Tech

Hong Kong-based Pickupp makes logistics more affordable for e-commerce sellers

Logistics startup co-founder and chief executive officer Crystal Pang

Logistics startup co-founder and chief executive officer Crystal Pang

Logistics is one of the biggest challenges in e-commerce, especially for smaller merchants. Pickupp helps them compete in the on-demand economy with flexible, customizable delivery services. Based in Hong Kong, Pickupp also operates in Malaysia, Singapore and Taiwan, and claims it can save clients an average of about 28% in logistic costs.

Pickupp is able to do this with an asset-light business model. Instead of operating warehouses or its own fleets, it partners with logistics companies and uses proprietary software to make delivering batches of orders more efficient.

The company, which currently serves about 10,000 e-commerce merchants, announced last month it closed an undisclosed amount in Series A funding from Vision Plus Capital, Alibaba Enterpreneurs Fund, Cyperport Macro Fund, Swire Properties New Ventures and SparkLabs Taipei.

Pickupp currently offers three kinds of door-to-door delivery services: on-demand couriers who deliver within a four hour window, same day deliveries, and one to three day deliveries. It can also customize logistics and last-minute delivery solutions for businesses.

In Singapore, Pickupp runs its own e-commerce platform. Called Shop On Pickupp, the platform enables merchants to move more of their retail operations online and has been used to digitize marketplaces like the Shilin Singapore Night Market during the COVID-19 pandemic.

Before starting Pickupp, co-founder and chief executive officer Crystal Pang, a software engineer by training, was part of the team that launched Uber in Hong Kong in 2014.

“Around that time, I started looking into logistics, because I found out a lot of merchants were trying to use Uber cars to deliver other stuff, anything but people,” she said.

But unlike delivery services, merchants couldn’t bargain with Uber drivers—for example, negotiating discounted fees if they were able to wait longer for a vehicle. “That’s the gist of logistics, because everyone wants to get part of those cost savings,” Pang said. Sensing a market opportunity, Pang began using her software engineering background to think of a solution.

Pickupp was founded in December 2016 and began operating the next year. When it launched, Pickupp already had formidable rivals like Gogovan and Lalamove. But since those companies focused mainly on on-demand, point-to-point delivery, Pang saw an opportunity to tackle other parts of the supply chain.

“How we see ourselves compared to other logistics companies is that we fulfill all these e-commerce needs. We behave like a logistics company, but we don’t need to own anything. So we perform the function of a traditional logistics company, which in this area is SF Express or Ninja Van, that lease warehouses and operate their own fleets, but Pickupp choses a lightweight asset approach to getting it done,” she said.

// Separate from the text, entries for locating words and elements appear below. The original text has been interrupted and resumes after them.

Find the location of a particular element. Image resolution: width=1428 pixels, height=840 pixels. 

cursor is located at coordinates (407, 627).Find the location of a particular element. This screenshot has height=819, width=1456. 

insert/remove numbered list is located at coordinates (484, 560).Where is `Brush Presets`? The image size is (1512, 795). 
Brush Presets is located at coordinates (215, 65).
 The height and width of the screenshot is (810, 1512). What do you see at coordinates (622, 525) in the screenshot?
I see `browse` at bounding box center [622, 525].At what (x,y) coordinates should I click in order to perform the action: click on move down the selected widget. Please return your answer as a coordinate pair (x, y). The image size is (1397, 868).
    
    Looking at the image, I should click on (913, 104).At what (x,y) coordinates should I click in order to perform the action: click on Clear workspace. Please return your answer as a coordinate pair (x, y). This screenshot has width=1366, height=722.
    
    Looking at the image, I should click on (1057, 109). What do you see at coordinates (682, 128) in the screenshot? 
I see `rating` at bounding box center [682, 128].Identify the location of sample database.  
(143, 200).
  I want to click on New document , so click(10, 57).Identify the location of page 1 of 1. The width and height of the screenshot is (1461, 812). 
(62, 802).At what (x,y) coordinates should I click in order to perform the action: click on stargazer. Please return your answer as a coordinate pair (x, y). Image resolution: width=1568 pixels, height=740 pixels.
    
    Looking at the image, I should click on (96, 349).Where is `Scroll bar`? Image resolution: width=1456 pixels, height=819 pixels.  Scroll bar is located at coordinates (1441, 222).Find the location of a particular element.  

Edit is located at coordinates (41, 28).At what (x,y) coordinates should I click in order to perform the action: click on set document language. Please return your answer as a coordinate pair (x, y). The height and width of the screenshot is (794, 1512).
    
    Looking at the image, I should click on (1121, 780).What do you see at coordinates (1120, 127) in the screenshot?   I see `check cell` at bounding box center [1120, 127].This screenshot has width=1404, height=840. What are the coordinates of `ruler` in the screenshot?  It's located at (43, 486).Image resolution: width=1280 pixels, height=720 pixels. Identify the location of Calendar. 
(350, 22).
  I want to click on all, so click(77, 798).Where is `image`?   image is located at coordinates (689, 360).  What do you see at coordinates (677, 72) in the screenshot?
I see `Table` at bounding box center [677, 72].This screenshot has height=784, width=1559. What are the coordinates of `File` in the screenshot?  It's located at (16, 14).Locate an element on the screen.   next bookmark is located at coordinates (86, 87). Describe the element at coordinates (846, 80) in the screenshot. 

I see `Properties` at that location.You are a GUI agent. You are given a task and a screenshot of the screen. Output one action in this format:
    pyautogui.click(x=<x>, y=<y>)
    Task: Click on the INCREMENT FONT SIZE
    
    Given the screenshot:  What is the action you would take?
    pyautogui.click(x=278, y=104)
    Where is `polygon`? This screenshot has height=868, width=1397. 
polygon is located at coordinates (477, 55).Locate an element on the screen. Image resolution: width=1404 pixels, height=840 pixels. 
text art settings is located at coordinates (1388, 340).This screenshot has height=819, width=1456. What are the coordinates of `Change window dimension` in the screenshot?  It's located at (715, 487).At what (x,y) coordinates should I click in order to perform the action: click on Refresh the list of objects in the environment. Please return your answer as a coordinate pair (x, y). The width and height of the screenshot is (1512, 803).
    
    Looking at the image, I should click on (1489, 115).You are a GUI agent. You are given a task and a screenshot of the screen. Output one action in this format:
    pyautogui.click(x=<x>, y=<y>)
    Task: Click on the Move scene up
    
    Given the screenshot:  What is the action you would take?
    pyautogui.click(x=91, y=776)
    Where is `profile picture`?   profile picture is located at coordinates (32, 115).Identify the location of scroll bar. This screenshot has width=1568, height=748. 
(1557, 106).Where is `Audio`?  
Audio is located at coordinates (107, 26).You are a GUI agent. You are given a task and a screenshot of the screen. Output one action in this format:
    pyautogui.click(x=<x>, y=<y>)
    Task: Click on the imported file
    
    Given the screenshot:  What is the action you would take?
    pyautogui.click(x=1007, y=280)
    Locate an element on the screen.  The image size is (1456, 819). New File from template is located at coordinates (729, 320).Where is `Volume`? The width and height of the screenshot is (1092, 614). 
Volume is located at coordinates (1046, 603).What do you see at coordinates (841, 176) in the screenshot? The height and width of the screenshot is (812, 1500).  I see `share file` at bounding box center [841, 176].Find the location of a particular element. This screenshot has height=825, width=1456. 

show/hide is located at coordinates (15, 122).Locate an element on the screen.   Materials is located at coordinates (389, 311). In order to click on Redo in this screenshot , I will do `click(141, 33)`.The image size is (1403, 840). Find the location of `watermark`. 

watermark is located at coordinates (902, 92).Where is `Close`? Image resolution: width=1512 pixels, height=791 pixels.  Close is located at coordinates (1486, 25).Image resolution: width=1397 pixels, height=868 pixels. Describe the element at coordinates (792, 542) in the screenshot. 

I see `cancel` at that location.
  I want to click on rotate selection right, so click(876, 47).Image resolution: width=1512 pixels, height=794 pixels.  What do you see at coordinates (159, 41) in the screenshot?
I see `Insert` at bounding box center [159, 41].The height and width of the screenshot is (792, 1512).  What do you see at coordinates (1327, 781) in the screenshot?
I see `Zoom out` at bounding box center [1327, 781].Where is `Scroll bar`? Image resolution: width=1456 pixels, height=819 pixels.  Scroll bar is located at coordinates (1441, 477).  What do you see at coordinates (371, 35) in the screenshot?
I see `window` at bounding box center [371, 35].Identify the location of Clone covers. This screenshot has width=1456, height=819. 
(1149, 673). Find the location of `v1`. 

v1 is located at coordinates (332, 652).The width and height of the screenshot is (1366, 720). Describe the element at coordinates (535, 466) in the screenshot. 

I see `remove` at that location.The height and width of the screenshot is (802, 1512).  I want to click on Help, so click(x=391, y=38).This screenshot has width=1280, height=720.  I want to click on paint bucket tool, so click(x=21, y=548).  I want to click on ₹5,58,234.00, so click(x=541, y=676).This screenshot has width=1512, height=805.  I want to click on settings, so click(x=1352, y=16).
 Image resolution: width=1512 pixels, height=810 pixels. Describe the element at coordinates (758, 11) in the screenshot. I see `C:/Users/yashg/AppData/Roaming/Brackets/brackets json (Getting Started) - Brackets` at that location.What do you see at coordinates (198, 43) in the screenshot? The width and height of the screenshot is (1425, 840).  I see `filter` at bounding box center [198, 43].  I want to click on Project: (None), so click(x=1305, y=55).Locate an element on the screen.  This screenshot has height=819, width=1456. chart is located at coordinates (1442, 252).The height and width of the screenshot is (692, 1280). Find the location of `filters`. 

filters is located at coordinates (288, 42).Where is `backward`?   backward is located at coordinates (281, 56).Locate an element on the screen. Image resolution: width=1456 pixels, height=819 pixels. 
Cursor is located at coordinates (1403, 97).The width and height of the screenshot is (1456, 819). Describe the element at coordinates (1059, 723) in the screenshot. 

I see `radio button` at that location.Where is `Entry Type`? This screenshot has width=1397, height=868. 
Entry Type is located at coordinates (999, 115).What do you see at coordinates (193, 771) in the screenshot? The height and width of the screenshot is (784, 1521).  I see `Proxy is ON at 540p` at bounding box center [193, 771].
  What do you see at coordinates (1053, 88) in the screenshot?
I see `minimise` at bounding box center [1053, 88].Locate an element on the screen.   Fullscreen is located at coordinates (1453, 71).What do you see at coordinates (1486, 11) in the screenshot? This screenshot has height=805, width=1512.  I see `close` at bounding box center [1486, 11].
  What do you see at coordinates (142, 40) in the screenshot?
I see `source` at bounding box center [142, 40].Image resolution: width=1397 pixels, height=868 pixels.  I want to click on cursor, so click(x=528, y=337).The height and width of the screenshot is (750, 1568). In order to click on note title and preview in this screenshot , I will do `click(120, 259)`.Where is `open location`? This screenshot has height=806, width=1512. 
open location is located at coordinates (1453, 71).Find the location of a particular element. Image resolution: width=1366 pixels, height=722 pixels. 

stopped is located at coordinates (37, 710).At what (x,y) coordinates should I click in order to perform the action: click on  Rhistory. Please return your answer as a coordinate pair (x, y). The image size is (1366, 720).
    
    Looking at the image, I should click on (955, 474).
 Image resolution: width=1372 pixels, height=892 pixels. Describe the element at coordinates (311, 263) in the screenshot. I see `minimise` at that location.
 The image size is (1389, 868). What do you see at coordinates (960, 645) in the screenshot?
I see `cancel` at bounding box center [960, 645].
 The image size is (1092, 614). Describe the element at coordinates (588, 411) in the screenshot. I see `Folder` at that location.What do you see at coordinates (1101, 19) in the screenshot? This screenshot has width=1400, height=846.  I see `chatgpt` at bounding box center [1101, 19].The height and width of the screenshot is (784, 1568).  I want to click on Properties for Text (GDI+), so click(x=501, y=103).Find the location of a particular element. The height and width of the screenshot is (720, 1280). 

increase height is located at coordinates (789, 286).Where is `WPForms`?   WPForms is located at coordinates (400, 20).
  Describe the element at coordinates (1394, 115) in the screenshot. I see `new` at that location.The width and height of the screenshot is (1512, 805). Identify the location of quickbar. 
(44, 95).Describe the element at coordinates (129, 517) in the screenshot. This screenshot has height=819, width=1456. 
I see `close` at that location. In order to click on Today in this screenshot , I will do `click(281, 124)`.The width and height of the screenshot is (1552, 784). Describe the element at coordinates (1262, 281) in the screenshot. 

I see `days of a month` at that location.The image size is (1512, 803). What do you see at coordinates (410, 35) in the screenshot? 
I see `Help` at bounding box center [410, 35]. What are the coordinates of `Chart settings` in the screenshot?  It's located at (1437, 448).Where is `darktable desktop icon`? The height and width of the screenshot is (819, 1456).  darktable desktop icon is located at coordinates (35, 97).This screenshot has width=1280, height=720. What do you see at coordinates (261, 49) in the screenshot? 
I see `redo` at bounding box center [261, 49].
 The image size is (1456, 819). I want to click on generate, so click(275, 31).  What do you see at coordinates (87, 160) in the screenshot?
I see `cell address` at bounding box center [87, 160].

Pickupp positions itself more as a data and tech company, Pang added.

“You can almost imagine us as a monitoring system,” she said. Pickupp partners with sorting facilities, cross-border freight forwarders and delivery vehicles, and gives merchants visibility into where orders are along the supply chain.

Its system keeps costs down by predicting when and where available delivery people will be available, so it can match them with batches of orders. This also prevents bottlenecks during demand spikes and makes sure couriers are used at the most capacity possible, which is especially important for holidays and major shopping events like Double Eleven and Black Friday.

One of Pickupp’s advantages is that its system is designed to be flexible so it can scale into new Asian markets quickly. Pang told TechCrunch that the round will be used to add more services, and invest in machine learning, predictive analytics and understanding customer purchasing behavior. The company also plans to expand into up to five new Asian markets over the next three years.